The US diplomat was called in, according to the Istanbul-based newspaper Hürriyet’s Web site, to hear a Turkish protest over the statement that Washington’s ambassador to the UN, Susan Rice, issued following Monday’s announcement that Israel had agreed to the establishment of a UN panel on the May 31 Gaza flotilla incident.
Rice said that “the panel, which has the support of both Israel and Turkey, will receive and review the reports of each government’s national investigation into the incident and make recommendations as to how to avoid such incidents in the future. This panel is not a substitute for those national investigations. It complements them, affording Israel and Turkey the opportunity to present the conclusions of their investigations to the international community.
“The focus of the panel is appropriately on the future and on preventing such incidents from recurring,” the statement continued. “The United States also hopes that the panel can serve as a vehicle to enable Israel and Turkey to move beyond the recent strains in their relationship and repair their strong historic ties.”
According to Hürriyet, the Turkish Foreign Ministry expressed displeasure over the comments.
“The US statement limits the mission of the probe,” a ministry official was quoted as saying. “Saying ‘the probe is not a substitute for national investigations’ is misleading. This mechanism is not for the reconciliation of Israel and Turkey. This problem is not just a matter between Turkey and Israel; it’s an international problem, since there were citizens of 30 different countries on the flotilla.”
In Israel, meanwhile, one Foreign Ministry official said it was clear that the UN panel was a review panel and not an investigative committee.

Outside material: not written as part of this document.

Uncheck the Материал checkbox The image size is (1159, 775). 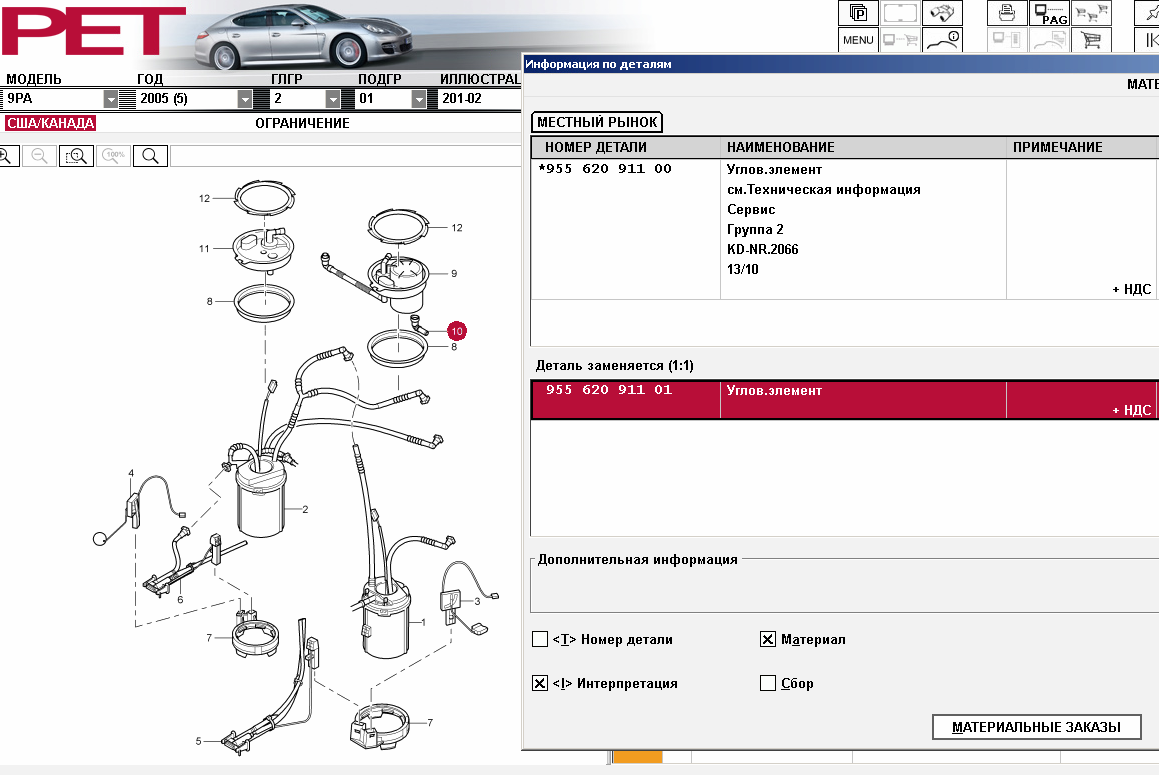tap(768, 640)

Deputy Foreign Ministry Danny Ayalon said Tuesday it was important for the panel to find out the “rationale and motivation” of the flotilla, as well as the background of those who organized and financed the sailing, and who “masqueraded” as peace activists.
Israeli officials dismissed as unimportant Turkish headlines Tuesday saying Israel had caved in on the panel.
“So what?” one official said when asked about the headlines. “We think the panel, as it is now constituted, is the lesser of all evils.”
As if the flotilla incident weren’t enough of an irritation to Israeli- Turkish ties, the Turkish Foreign Ministry called in Israel’s envoy to protest recent remarks by Defense Minister Ehud Barak about concerns that sensitive Israeli intelligence information could have made its way from Turkish to Iranian hands.
Barak, at a closed Labor Party meeting last week, expressed concern over the recent appointment of Hakan Fidan as the chief of Turkey’s intelligence organization.
Apparently unaware that his comments were being recorded, Barak said, “In recent weeks, a man who is a supporter of Iran was appointed to head Turkey’s Mossad. There are a fair number of our secrets that are in [Turkish] hands. The thought that in the past two months they could have been open to the Iranians is quite disturbing.”
Even though the highest echelons of Turkey’s government, first and foremost Turkish Prime Minister Recep Tayyip Erdogan, has unleashed vicious criticism of Israel for months, the Web site of the Turkish paper Today’s Zaman quoted security experts as complaining that Barak’s statements “are not only discourteous but also an effort to delegitimize the Turkish government.”
Barak’s comments apparently touched a raw nerve in Ankara, which is very sensitive to concerns, expressed in recent weeks in Israel and elsewhere, that Turkey’s lurch eastward could compromise sensitive military and security information to which the country is privy as a NATO member, and as the recipient of billions of dollars’ worth of Israeli and American arms and military technology.